A lost colony is reborn in this heart-pounding fantasy adventure set in the near future . . .Sixteen-year-old Thomas has always been an outsider. The first child born without the power of an Element—earth, water, wind or fire—he has little to offer his tiny, remote Outer Banks colony. Or so the Guardians would have him believe.
In the wake of an unforeseen storm, desperate pirates kidnap the Guardians, intent on claiming the island as their own. Caught between the plague-ridden mainland and the advancing pirates, Thomas and his friends fight for survival in the battered remains of a mysterious abandoned settlement. But the secrets they unearth will turn Thomas’ world upside-down, and bring to light not only a treacherous past but also a future more dangerous than he can possibly imagine.
Intriguing but a bit Confusing
What I Loved:
The concept of a tiny band of humans who posses the ability to understand and control the elements taking refuge on an island shelter because the rest of the world has been destroyed by plague is intriguing. I also enjoyed that there are other survivors of the plague who sail endlessly around the ocean, afraid to place their feet on land again until the threat of plague has been definitely destroyed.
The characters, for me, are what made this book truly interesting. I had a good sense of each of the main characters, and I liked the way relationships shifted and grew, either closer or further apart, as the plot unfolded. I was especially interested in Alice and Rose, the two girls that our narrator, Thom, is very attracted to and feels connected to, albeit in different ways. Both are strong, capable girls in their own right, though Rose takes longer to step into her own.
I found the writing style to be fairly straightforward and concise, which made for quick and easy reading.

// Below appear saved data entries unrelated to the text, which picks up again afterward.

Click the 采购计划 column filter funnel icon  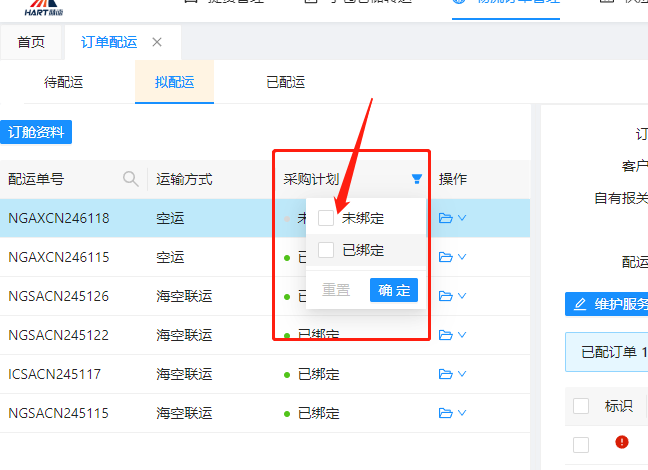pyautogui.click(x=416, y=180)
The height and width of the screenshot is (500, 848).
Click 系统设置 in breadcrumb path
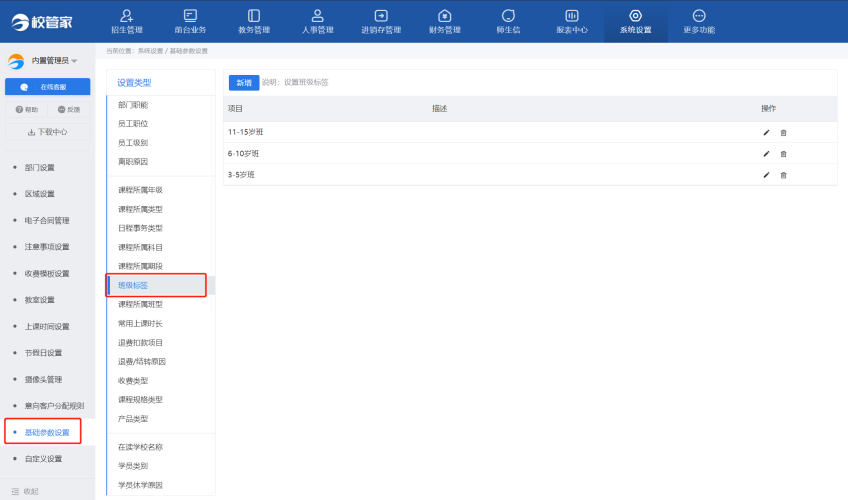(x=150, y=50)
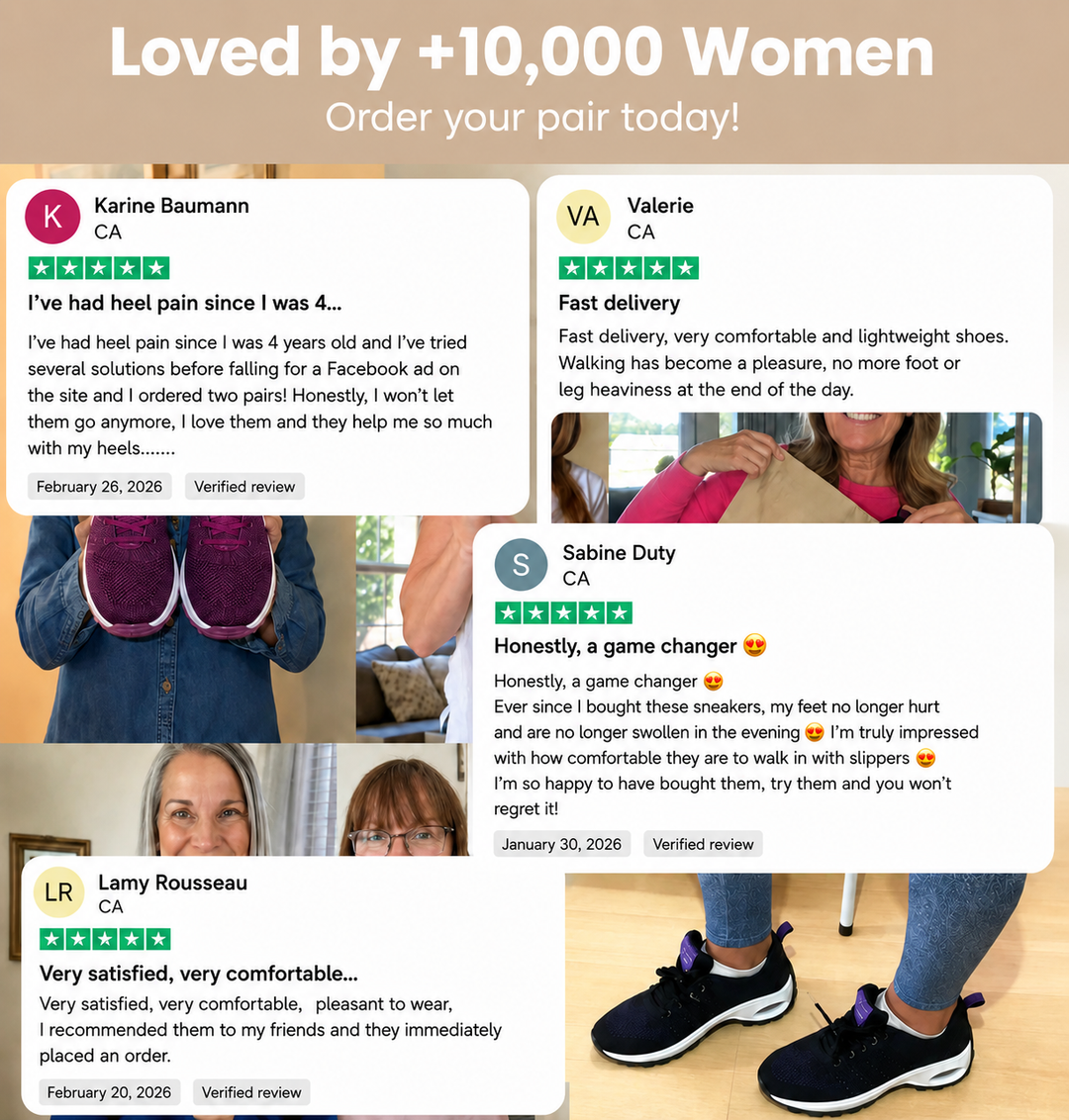Open the "Fast delivery" review title
Screen dimensions: 1069x1120
point(619,304)
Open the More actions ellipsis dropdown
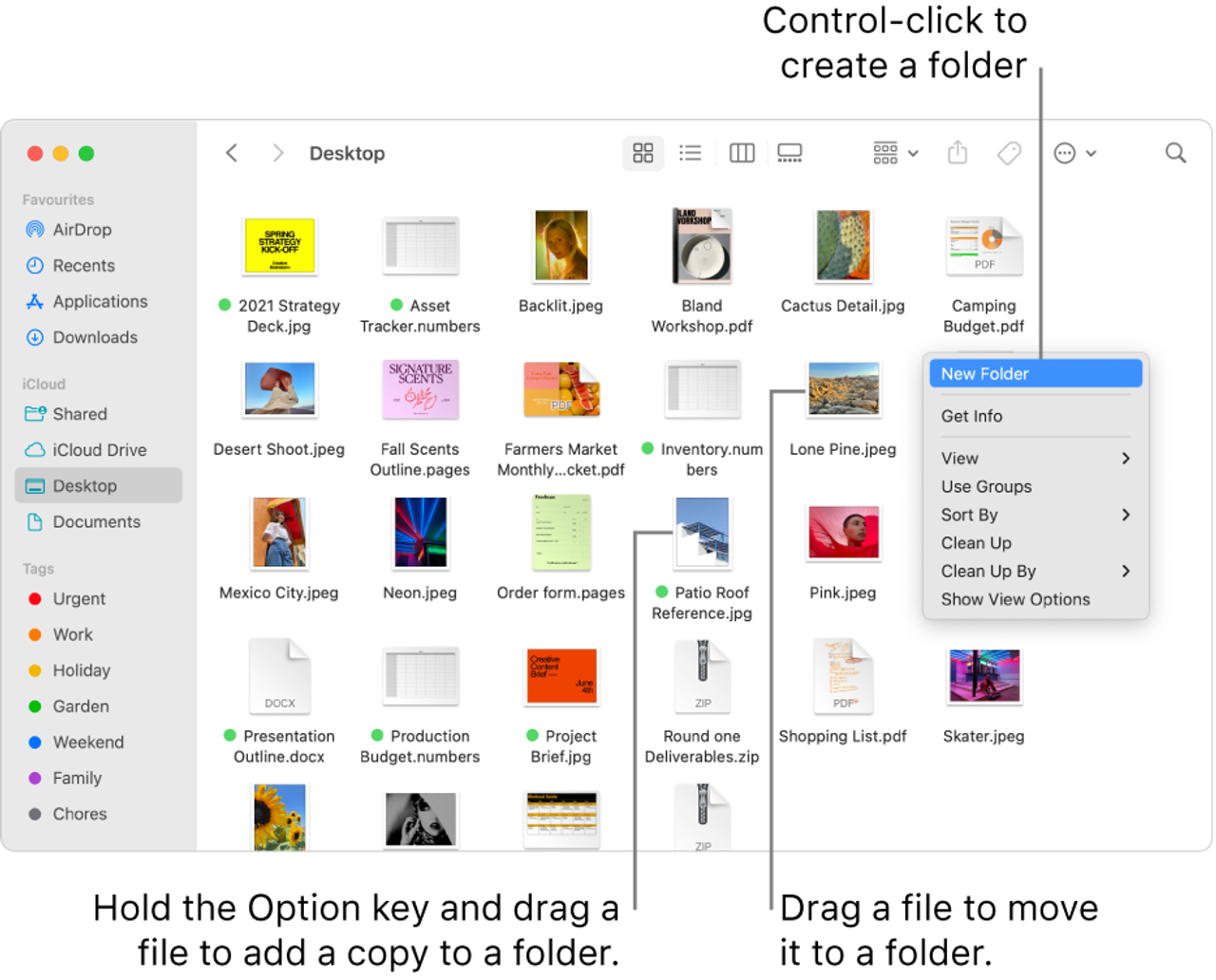Image resolution: width=1216 pixels, height=980 pixels. pos(1074,153)
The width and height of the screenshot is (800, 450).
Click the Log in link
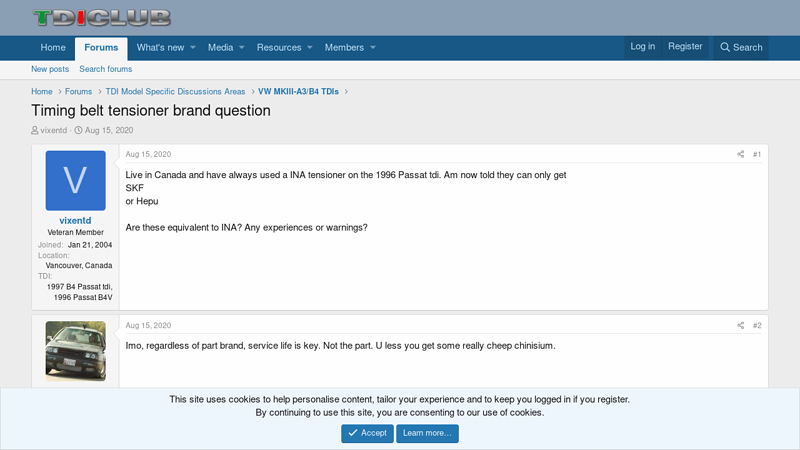tap(642, 46)
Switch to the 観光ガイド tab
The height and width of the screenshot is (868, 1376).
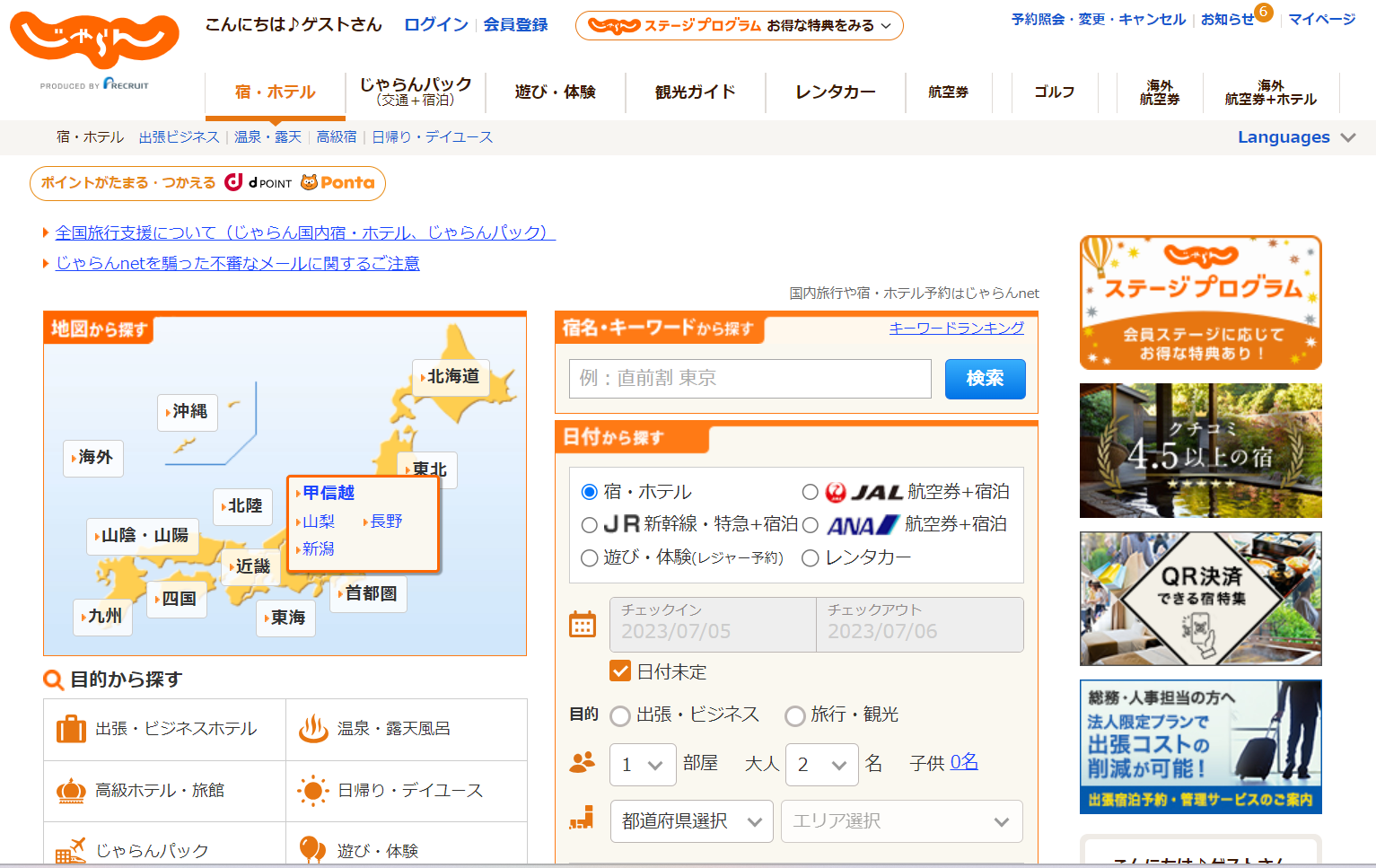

With high stakes like pirates and plague and magical control of the elements, combined with a likable male narrator, I can see readers who like adventurous, swashbuckling tales gravitating toward this series.
What Left Me Wanting More:
Unfortunately, as compelling as I found the initial concept, I found myself increasing frustrated as I read because there were a lot of "ah-ha" moments from the characters' perspectives that I'd either seen coming a mile away or that meant absolutely nothing to me because the ah-ha moment arrived at the same time as the explanation for why it was an ah-ha. That took all the punch out of the revelation and left me struggling to wonder why it even mattered. I had a very hard time figuring out what was really going on (and yes, I get that the kids were having a hard time figuring out what parts of their world were true and which were lies), and eventually, I stopped trying to piece anything together because the author just hadn't given me enough of the world to enable me to interact with the mystery.
I think if I'd had a chapter or two of normalcy in the beginning, where I could see how the camp life worked, what everyone's roles were, and what rules/traditions etc were in place, I would've been able to feel emotionally connected to the characters when things started to go wrong, and I've have had a much better understanding of what each revelation meant.
I also had a hard time understanding how a small group of people who all happened to control an element managed to escape to Roanoke Island together in time to escape the plague. We're given to understand that the plague hit during what we would consider modern times, so it's not like elementals are a common sight at our local Starbucks. I wanted to understand how these families knew each other, if the elemental control was centuries old in their bloodstream, how they'd remained hidden etc. so that instead of looking like a coincidence, it would make sense to me that all of them escaped together.
The overall vagueness of the world set-up and the lack of an established normalcy to help highlight the abnormalcy when revelations began would've taken this book from a 3+ star to a 4 or better for me.
ELEMENTALS has an intriguing premise and moves quickly, and despite worldbuilding and pacing issues, will appeal to readers who like bold adventures.